- _Extrait choisi_
━━━━━━━━━━━━━━━━━━━━━━━━━━━━━━

01 mai 2008

Pour en finir avec le spectre de Mai 68

La France commémore massivement Mai 68 à grand renfort d'ouvrages, témoignages, reportages mais la France commémore une partie seulement de Mai 68. La France commémore les révoltes estudiantines, l'émancipation des femmes, la libération des moeurs, la contestation de l'autorité, la naissance d'une culture de masse. La France oublie les accords de Grenelle, les millions d'ouvriers en grève, les progrès sociaux arrachés à la bourgeoisie réactionnaire au terme d'un bras de fer historique. La France se souvient des étudiants naïfs de Nanterre qui voulait avoir accès aux chambres des étudiantes mais méprise les ouvriers de chez Renault qui bloquèrent la production deux mois durant. Ces hommes en bleu de travail doivent vraisemblablement être moins séduisants et attachants que les gentils étudiants gauchistes un brin anarchistes aux revendications un peu désuètes. C'est pourquoi le message de ces derniers -plus consensuel et moins politique - passe plus facilement à la une des journaux télévisés et des magazines nationaux, ces derniers étant de surcroît souvent dirigés par les anciens leaders du mouvement estudiantin. On assiste, impuissants, au lent basculement d'un mouvement fortement politique vers un mouvement vaguement culturel, comme si l'on avait vidé Mai 68 de sa substance, de son essence.

Mai 68 est la conséquence d'une époque profondément réactionnaire, d'une réflexion révolutionnaire totale qui s'épanouissait dans les milieux artistiques comme le surréalisme, de l'émergence de la consommation de masse et surtout de la montée du chômage. A son firmament, l'esprit de l'aventure était de libérer les peuples et trouver un juste marché. L'échec des propositions révolutionnaires issues du mouvement n'aura réussi qu'à libérer les moeurs et imposer le libre-échange. Finalement, avec le recul que nous offre cet anniversaire, nous pouvons affirmer que Mai 68 n'est qu'une tentative de révolution avortée. C'est un mouvement qui n'a eu pour conséquence que faire ressortir le côté le plus vil et le plus méprisable de la France - les manifestations « gaullistes » sur les Champs-Elysées et le raz de marée de la droite aux élections législatives - avant d'être absorbé dans des dérives hédonistes et libérales. Cet événement ne peut pas et ne doit pas être transposé dans la société contemporaine même si l'on peut profiter de cet anniversaire pour pointer du doigt les problèmes actuels qui légitimeraient une action aux aboutissants davantage marqués politiquement.

━━━━━━━━━━━━━━━━━━━━━━━━━━━━━━

- _Consigne a_
Combien de lignes des données ci-dessous contiennent le mot « height » ? Tenez compte des majuscules et minuscules, et donnez seulement le nombre.

- _Données fournies_
━━━━━━━━━━━━━━━━━━━━━━━━━━━━━━

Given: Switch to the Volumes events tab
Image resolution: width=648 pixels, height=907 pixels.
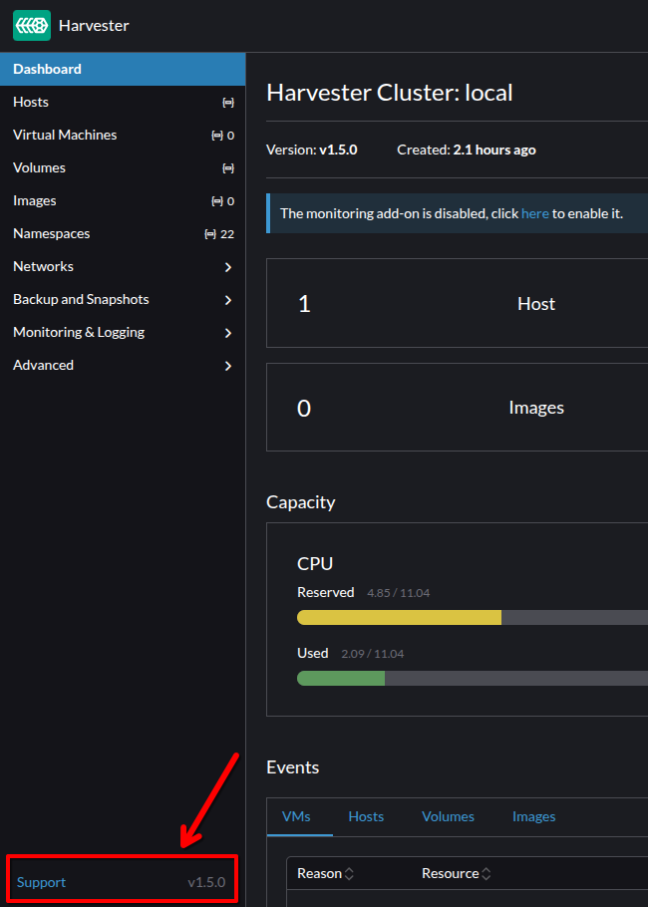Looking at the screenshot, I should click(x=448, y=816).
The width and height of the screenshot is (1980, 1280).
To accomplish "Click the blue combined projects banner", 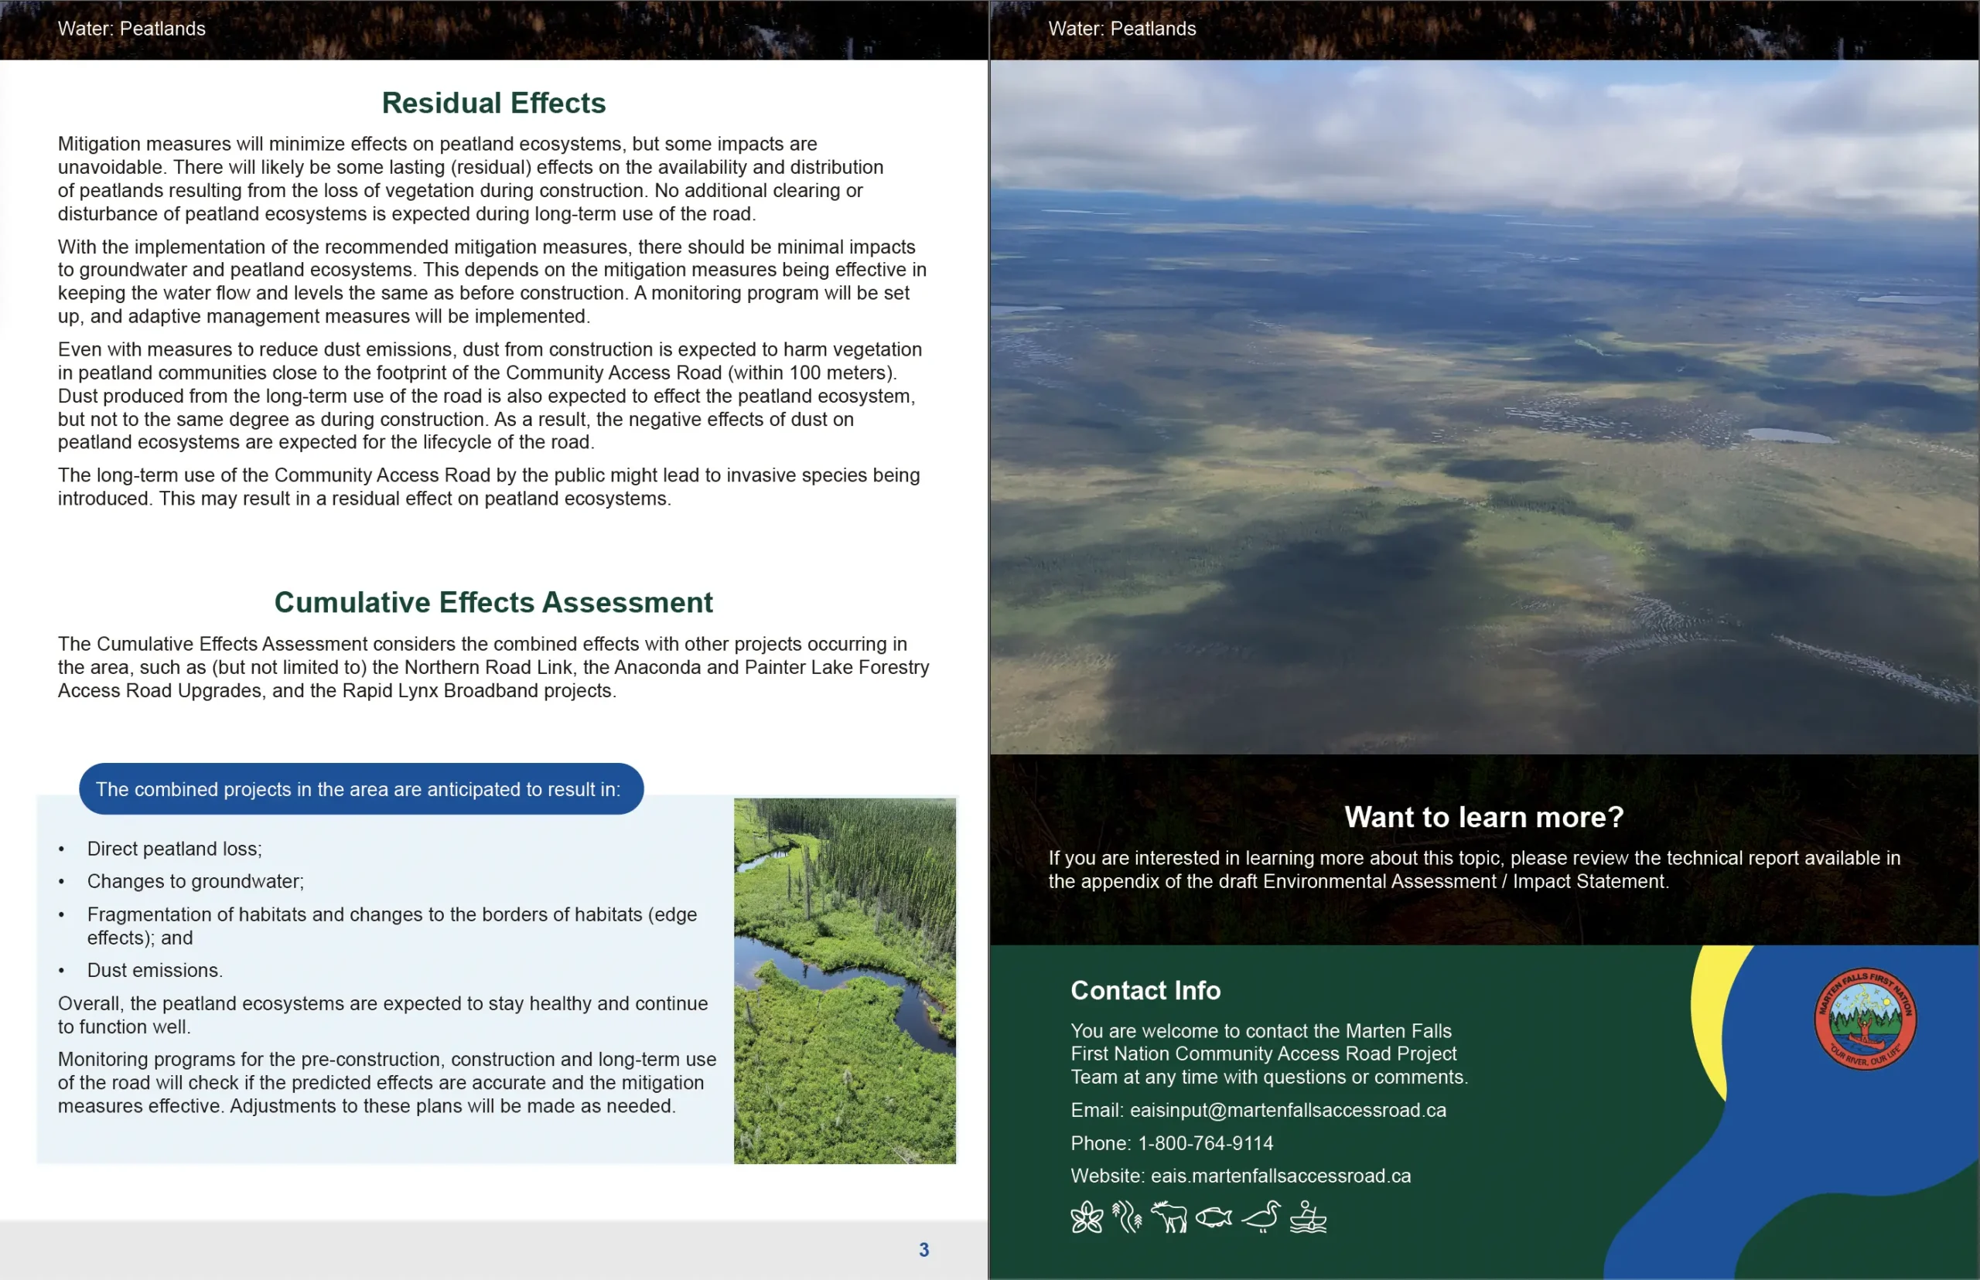I will coord(361,789).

━━━━━━━━━━━━━━━━━━━━━━━━━━━━━━

- _Consigne b_
Répondez à ces questions sur l'article consacré à Mai 68 :
(i) Chez quel constructeur les ouvriers ont-ils bloqué la production pendant deux mois ?
(ii) Selon l'article, qu'est-ce que l'échec des propositions révolutionnaires a seulement réussi à faire ?
(iii) Sur quelle avenue ont eu lieu les manifestations « gaullistes » ?

- _Réponse a_
2

- _Réponse b_
(i) Renault.
(ii) Libérer les mœurs et imposer le libre-échange.
(iii) Les Champs-Elysées.